Frequently asked questions

What does golf ball compression actually measure?
Compression measures how much a golf ball deforms under a set load — specifically, the force required to compress the ball by a fixed distance. Higher compression means a firmer ball that resists deformation. Lower compression means a softer ball that deforms more easily. It does not directly measure 'softness of feel,' though higher-compression balls tend to feel firmer because ionomer covers are generally harder than urethane.
Does a lower compression golf ball go farther?
For slower swing speeds (under 85 mph), yes — a low-compression ball fully activates at impact, returning energy efficiently. For faster swing speeds (above 100 mph), no — a too-soft ball loses ball speed because the core over-compresses. Most independent robot testing shows the distance difference within each tier is 2–5 yards, with the largest penalties occurring at the extremes.
What compression is the Titleist Pro V1?
According to MyGolfSpy's Ball Lab measurements, the Titleist Pro V1 measures approximately 87–90 compression. The Pro V1x comes in at roughly 95–100. Titleist does not publish official compression numbers, so third-party gauges remain the most reliable reference.

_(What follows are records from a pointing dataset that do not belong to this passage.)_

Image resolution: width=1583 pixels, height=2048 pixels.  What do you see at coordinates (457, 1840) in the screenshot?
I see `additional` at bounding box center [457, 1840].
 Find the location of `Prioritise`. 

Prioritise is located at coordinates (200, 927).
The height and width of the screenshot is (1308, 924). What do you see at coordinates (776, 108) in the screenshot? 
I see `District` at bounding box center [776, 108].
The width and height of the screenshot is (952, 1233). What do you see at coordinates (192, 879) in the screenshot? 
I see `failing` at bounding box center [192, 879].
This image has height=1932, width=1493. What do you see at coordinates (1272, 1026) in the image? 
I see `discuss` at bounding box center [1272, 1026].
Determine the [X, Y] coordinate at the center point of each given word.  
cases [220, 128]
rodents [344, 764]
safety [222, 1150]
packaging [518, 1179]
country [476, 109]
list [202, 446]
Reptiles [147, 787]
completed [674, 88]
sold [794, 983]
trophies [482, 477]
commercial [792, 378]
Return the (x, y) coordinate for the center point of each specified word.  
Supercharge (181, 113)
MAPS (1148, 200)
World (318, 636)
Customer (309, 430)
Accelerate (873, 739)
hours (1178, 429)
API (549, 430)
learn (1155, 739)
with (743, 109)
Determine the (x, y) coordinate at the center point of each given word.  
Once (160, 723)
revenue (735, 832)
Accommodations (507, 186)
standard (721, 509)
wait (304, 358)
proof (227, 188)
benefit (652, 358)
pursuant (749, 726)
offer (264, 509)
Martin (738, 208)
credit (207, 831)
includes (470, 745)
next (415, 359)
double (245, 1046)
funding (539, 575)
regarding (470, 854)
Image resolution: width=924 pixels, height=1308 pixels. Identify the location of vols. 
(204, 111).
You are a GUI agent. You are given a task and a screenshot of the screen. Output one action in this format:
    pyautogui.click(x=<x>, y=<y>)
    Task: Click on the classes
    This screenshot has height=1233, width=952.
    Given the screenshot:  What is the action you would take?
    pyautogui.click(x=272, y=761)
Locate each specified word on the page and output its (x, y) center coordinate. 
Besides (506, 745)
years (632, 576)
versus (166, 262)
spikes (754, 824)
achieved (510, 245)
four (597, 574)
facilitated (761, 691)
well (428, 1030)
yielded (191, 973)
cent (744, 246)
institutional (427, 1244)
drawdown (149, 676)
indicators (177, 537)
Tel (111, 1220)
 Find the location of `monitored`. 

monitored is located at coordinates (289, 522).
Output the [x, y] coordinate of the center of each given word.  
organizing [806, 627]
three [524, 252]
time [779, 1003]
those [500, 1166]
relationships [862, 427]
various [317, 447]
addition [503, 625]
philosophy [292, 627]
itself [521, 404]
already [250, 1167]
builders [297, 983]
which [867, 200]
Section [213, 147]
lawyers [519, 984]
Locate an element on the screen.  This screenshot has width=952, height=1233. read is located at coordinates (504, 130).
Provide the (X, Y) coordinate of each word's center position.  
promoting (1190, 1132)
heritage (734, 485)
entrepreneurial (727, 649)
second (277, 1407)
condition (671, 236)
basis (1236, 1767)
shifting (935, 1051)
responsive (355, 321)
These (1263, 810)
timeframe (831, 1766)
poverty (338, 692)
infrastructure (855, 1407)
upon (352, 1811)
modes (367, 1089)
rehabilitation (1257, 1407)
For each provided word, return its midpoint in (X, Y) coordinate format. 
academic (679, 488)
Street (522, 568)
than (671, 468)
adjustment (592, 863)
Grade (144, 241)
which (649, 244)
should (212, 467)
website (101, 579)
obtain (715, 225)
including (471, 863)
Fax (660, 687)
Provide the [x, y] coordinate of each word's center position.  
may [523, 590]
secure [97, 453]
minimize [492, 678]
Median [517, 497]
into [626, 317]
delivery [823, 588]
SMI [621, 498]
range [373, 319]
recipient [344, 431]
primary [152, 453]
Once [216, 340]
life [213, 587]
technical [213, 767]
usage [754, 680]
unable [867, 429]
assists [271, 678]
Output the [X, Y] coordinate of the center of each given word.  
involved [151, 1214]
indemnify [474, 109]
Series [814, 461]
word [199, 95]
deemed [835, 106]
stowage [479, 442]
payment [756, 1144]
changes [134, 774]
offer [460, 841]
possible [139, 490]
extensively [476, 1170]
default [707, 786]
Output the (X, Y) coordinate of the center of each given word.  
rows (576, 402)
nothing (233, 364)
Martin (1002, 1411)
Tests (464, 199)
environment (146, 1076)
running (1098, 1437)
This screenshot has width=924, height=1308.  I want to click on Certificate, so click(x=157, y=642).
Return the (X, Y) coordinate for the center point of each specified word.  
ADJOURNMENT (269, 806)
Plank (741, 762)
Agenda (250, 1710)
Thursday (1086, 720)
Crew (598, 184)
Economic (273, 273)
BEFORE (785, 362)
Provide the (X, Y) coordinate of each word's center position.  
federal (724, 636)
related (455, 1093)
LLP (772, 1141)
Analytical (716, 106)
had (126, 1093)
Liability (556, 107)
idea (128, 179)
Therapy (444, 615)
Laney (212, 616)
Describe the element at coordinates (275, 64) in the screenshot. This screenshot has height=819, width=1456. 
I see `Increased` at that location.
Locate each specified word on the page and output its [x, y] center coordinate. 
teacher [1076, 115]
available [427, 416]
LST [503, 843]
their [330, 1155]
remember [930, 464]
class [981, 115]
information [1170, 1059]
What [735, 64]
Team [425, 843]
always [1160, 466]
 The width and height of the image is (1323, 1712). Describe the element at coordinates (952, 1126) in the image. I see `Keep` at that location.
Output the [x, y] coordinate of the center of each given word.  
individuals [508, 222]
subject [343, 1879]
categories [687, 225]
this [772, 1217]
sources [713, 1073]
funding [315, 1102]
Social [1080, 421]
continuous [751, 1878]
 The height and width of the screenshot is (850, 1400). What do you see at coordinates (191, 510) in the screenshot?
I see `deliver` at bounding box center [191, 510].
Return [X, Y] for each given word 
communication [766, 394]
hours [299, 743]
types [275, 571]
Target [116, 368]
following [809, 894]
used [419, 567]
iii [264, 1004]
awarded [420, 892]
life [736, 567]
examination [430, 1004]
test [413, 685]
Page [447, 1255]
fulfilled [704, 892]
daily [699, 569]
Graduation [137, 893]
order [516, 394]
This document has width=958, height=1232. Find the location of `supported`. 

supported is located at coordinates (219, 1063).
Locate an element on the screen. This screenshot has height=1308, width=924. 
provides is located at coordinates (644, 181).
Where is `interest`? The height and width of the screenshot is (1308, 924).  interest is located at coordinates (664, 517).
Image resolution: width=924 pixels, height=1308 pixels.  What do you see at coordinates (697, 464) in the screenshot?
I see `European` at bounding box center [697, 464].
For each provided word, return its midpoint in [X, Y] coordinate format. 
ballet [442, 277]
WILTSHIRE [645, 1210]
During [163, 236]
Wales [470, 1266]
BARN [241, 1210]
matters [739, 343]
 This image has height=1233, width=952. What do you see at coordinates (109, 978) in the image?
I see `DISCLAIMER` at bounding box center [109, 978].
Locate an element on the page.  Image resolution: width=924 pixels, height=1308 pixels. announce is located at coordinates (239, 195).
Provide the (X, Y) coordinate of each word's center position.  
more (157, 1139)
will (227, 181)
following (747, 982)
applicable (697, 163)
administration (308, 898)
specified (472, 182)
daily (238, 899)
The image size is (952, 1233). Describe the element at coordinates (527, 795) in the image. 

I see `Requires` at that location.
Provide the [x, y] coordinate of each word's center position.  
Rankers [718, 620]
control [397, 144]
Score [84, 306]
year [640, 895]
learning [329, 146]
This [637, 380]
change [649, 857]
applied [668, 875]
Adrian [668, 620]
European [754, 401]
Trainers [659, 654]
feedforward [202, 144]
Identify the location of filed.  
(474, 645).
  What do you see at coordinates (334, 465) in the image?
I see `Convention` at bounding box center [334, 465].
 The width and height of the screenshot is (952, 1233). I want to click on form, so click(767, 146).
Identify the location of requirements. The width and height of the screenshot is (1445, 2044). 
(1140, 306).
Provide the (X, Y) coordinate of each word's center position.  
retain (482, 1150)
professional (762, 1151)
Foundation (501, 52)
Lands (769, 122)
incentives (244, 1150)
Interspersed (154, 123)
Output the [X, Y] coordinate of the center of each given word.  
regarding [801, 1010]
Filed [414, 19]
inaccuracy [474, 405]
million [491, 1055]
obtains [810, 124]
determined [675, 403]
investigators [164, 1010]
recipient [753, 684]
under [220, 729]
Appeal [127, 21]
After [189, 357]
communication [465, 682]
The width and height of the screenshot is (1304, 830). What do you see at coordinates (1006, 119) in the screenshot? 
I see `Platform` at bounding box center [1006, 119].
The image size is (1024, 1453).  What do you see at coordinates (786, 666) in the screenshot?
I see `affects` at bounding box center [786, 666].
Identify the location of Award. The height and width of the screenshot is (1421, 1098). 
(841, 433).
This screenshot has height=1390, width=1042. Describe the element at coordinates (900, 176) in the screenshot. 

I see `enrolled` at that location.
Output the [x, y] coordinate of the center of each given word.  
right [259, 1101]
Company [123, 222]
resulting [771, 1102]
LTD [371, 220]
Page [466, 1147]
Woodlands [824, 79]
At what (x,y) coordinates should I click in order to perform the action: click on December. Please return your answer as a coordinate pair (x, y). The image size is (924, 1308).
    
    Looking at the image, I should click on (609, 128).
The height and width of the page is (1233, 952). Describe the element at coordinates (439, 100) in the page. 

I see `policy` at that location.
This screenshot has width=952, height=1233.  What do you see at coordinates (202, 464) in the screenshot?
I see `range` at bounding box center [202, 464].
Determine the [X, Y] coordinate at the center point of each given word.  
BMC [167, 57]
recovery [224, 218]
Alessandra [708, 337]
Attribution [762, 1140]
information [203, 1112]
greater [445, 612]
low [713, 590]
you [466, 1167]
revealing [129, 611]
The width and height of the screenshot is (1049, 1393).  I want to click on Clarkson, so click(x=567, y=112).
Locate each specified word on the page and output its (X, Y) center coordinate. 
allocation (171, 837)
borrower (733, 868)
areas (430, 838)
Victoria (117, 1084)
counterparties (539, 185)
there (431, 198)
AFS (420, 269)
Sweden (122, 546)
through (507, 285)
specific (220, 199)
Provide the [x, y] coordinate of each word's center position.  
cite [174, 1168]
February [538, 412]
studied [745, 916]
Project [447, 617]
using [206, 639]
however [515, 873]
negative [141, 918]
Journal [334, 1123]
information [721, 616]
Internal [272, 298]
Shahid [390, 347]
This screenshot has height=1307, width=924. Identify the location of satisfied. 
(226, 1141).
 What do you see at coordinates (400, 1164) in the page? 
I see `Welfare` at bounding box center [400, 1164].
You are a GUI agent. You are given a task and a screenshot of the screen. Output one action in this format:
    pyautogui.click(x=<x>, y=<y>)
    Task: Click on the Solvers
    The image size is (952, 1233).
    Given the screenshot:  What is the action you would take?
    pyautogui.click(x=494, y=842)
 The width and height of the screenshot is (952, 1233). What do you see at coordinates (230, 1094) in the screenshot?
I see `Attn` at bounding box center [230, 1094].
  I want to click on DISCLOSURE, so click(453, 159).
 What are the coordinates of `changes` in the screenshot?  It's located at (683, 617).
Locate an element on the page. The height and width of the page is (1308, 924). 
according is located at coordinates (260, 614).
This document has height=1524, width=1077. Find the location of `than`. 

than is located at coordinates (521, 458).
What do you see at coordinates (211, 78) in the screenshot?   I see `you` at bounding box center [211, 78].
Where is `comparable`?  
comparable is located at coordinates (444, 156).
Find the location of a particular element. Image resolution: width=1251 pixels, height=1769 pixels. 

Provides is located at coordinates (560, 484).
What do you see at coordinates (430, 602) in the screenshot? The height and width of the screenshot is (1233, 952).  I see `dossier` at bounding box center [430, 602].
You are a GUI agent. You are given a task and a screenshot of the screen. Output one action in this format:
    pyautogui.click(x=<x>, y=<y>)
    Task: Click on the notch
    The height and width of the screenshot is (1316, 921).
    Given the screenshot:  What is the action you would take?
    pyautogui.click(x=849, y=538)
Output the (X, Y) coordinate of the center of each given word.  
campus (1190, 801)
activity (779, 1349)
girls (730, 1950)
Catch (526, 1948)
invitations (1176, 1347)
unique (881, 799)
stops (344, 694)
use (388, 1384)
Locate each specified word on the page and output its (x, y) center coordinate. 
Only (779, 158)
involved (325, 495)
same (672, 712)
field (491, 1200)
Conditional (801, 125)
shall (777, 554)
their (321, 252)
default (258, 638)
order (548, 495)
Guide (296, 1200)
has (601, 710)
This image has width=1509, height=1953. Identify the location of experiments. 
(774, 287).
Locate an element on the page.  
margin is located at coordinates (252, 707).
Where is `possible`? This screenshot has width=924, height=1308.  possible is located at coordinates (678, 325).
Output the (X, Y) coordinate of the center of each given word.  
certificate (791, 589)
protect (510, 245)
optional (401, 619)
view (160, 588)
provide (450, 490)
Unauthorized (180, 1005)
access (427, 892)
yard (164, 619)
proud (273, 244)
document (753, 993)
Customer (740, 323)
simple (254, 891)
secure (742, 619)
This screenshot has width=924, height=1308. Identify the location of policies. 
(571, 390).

Can a high handicapper play a high-compression ball?
Yes, but there is usually no advantage and a cost disadvantage. High-compression tour balls require swing speeds above ~90 mph to fully activate the core. Below that threshold, a high-compression ball plays slower off the tee and doesn't return the greenside spin benefits it offers elite players. A properly fit mid- or low-compression ball is a better match for most high handicappers.
Is golf ball compression the same as 'feel'?
Not exactly. Feel involves both compression and cover material. A low-compression urethane ball (like the Callaway Chrome Soft) can feel softer around the greens than a low-compression ionomer ball (like the Wilson Duo Soft) despite similar core compression, because urethane covers transmit more tactile feedback. Compression sets the driver feel baseline; cover material drives the short-game feel experience.
Do golf ball compression ratings change in cold weather?
Yes — cold temperatures make every golf ball play firmer. According to Titleist's technical research, a ball loses roughly 1 compression point per 10°F drop in temperature. A 90-compression ball in 40°F conditions plays closer to a 95+ compression ball. Players who use premium tour balls in sub-50°F conditions often benefit from dropping one compression tier, or keeping sleeves at room temperature until the ball is in play.